> **TRAVAIL DEMANDÉ**:
[a] Indiquez si chacune des affirmations suivantes est conforme à l'extrait choisi en répondant par oui ou par non, et citez à l'identique les mots du texte qui tranchent. (i) Les débats se sont tenus en audience publique le 2 octobre 1996. (ii) Le jugement a été rédigé par Madame BLOCK. (iii) La CRCAM de Loire-Atlantique comparaît et plaide par Maître LOMBARD.
[b] Réécrivez le passage de l'extrait choisi qui va de « ÉLÉMENTS D’IDENTIFICATION DE » jusqu'à « Demande en paiement. » inclus, en substituant « Demande en remboursement » à « Demande en paiement ».

> **EXTRAIT CHOISI**:
★ ★ ★ ★
TGI NANTES (1re ch.), 27 novembre 1996 : RG n° 6264/95

(sur appel CA Rennes (7e ch. civ.), 25 mars 1998 : RG n° 97/00054 ; arrêt n° 185)

 

Extrait : « Attendu que le délai de carence traditionnellement prévu dans les contrats d'assurances, notamment complémentaires, qui sont des contrats d'adhésion proposés par l'assureur professionnel aux particuliers n'est justifié que par la nécessité d'éviter l'absence d'aléa que présenterait la manifestation d'une pathologie au moment ou peu de temps après la conclusion du contrat et présumant de la mauvaise foi de l'adhérent ; Attendu qu'en conséquence un délai de carence d'une année paraît disproportionné et inutile procurant un avantage excessif à l'assureur ».

 

TRIBUNAL DE GRANDE INSTANCE DE NANTES

PREMIÈRE CHAMBRE

JUGEMENT DU 27 NOVEMBRE 1996

 

ÉLÉMENTS D’IDENTIFICATION DE LA DÉCISION                                      (N.B. : mention ne figurant pas sur l’original)

R.G. n° 6264/95. Demande en paiement.

Composition du Tribunal lors du délibéré : Madame BLOCK, Vice-Président, Madame JOUANNE, Juge, Madame DOTTE-CHARVY, Juge,

GREFFIER : Y. EHONO

Débats à l'audience publique du 2 OCTOBRE 1996, devant Madame BLOCK, Vice-Président, siégeant en Juge rapporteur, sans opposition des avocats, qui a rendu compte au Tribunal dans son délibéré.

Prononcé du jugement fixé au 6 NOVEMBRE 1996 prolongé au 27 NOVEMBRE 1996

Jugement contradictoire rédigé par Madame DOTTE CHARVY, Juge, prononcé en audience publique par le Président.

[minute page 2]

ENTRE :

Madame X.

née Y. le [date] à [ville], de nationalité française, employée de commerce, demeurant [adresse], DEMANDERESSE au principal - DÉFENDERESSE reconventionnelle, comparant et plaidant par Maître LOMBARD, Avocat au Barreau de NANTES, D'UNE PART

ET :

1°/ Les Mutuelles du Mans Assurances

dont le siège social se situe à [adresse], pris en la personne de son représentant légal, domicilié audit siège. DÉFENDERESSES au principal - DEMANDERESSES reconventionnelles comparant et plaidant par la SCP SALAUN RUFFAULT CARON EDAN TURMEL-BARBIN, Avocats au Barreau de NANTES.

2°/ La CRCAM de Loire-Atlantique

dont le siège social se situe à [adresse], pris en la personne de son représentant légal domicilié audit siège. DÉFENDERESSE comparant et plaidant par Maître ROBET, Avocat au Barreau de NANTES.
★ ★ ★ ★
> **DONNÉES**:
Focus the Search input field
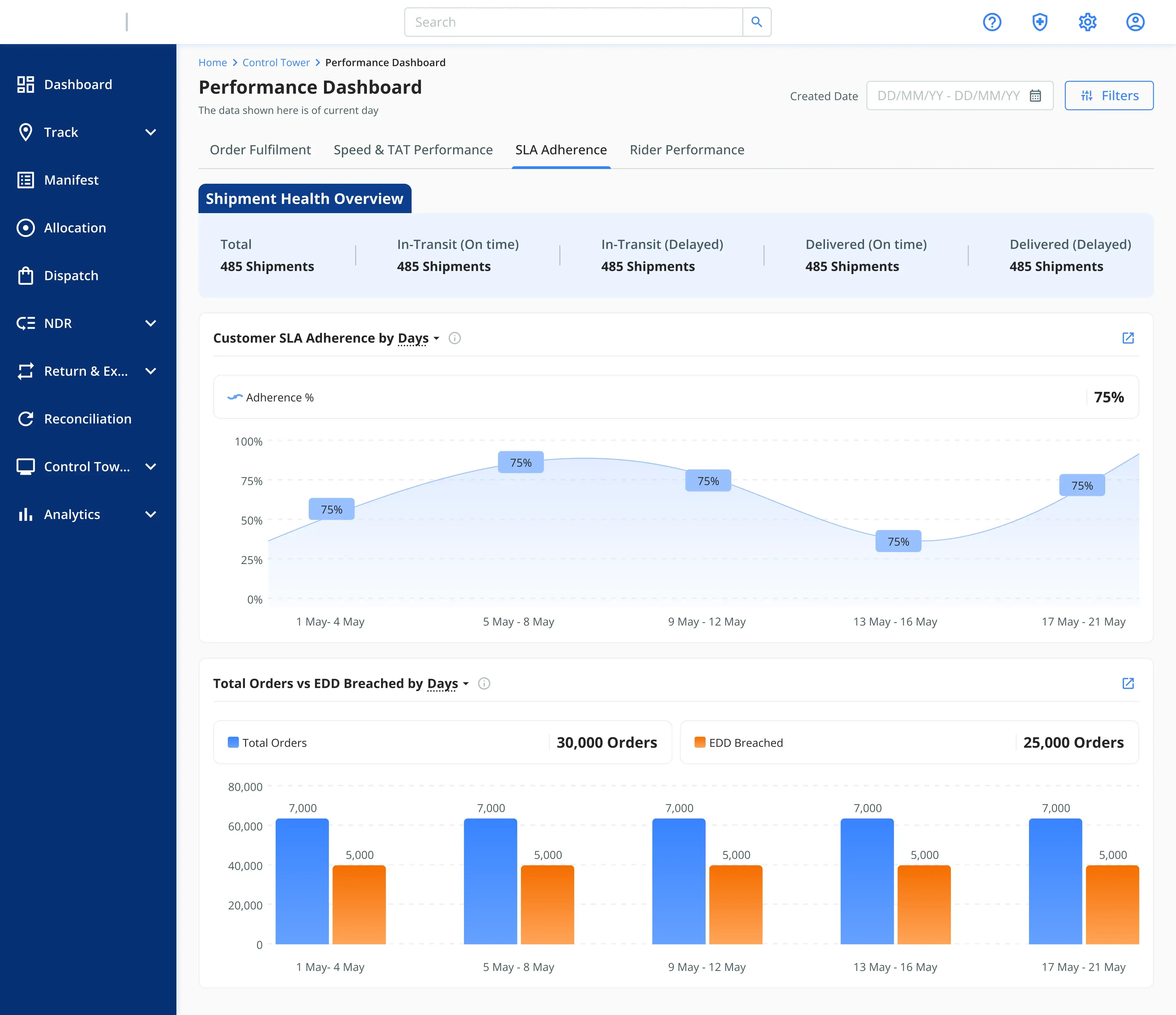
★ ★ ★ ★
> **RÉPONSES ATTENDUES**:
[a]
(i) Oui : « Débats à l'audience publique du 2 OCTOBRE 1996 ».
(ii) Non : « Jugement contradictoire rédigé par Madame DOTTE CHARVY, Juge ».
(iii) Non : « DÉFENDERESSE comparant et plaidant par Maître ROBET ».

[b]
ÉLÉMENTS D’IDENTIFICATION DE LA DÉCISION                                      (N.B. : mention ne figurant pas sur l’original)

R.G. n° 6264/95. Demande en remboursement.